The way in which we consume video games hasn’t really changed that much since their inception in the 1970s. While the arcades of old may not be prosperous like they once were, there are still places where you can throw some change into a cabinet and play your favourite title, such as Ms. Pac-Man or Galaga. Similarly, game cartridges have all but been replaced by discs (be they optical, Blu-ray, or something similar) and digital downloads. Those minor changes aside, most of us are still playing said games using controllers of some kind, and the point more often than not is to either finish the campaign or achieve a high score.

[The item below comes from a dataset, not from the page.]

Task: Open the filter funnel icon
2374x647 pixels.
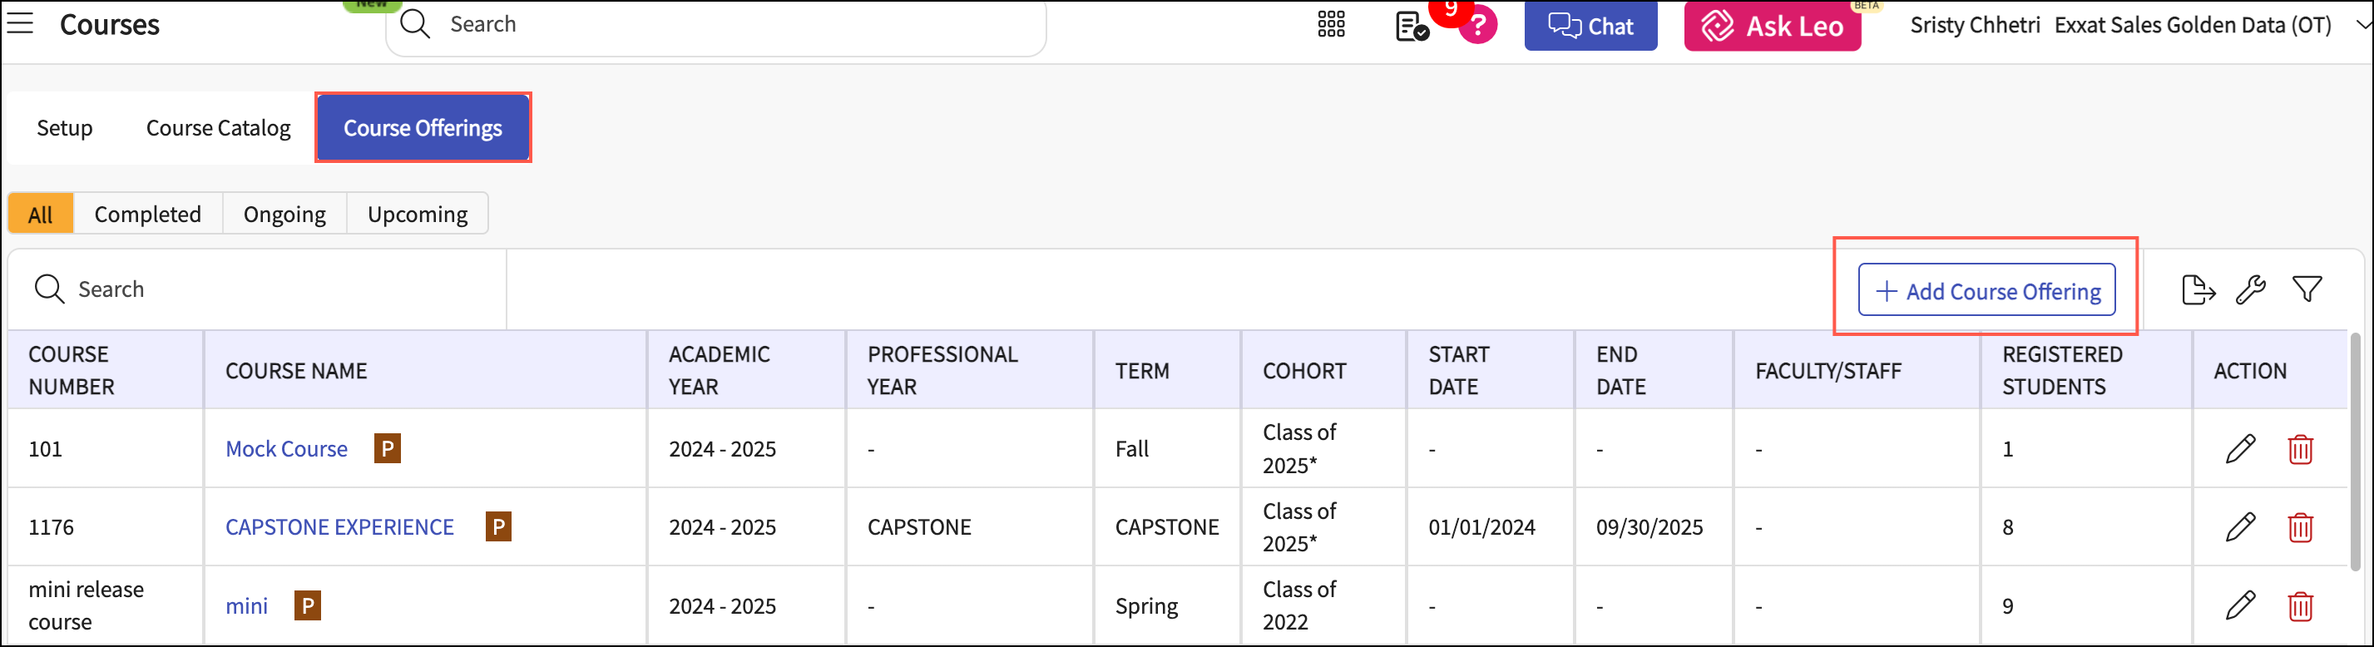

What has changed drastically, however, is the mainstream view of video games. They’re no longer reserved for “nerds” or “geeks” without social lives?quite the opposite, in fact, as most titles encourage or, in some cases, require you to play with others. Not only that, but there have been an influx of studies proving that video games are actually good for you?especially your brain.
Last month, Science 20 posted an article that outlines exactly why it’s been found that games are being found to improve brain function. The writer touched on how games can be used in therapeutic and educational ways (more on the latter a bit later) in addition to increasing your ability for spatial visualization. What that last part means is that gamers tend to be better at seeing how they could move 2D and 3D objects in their heads.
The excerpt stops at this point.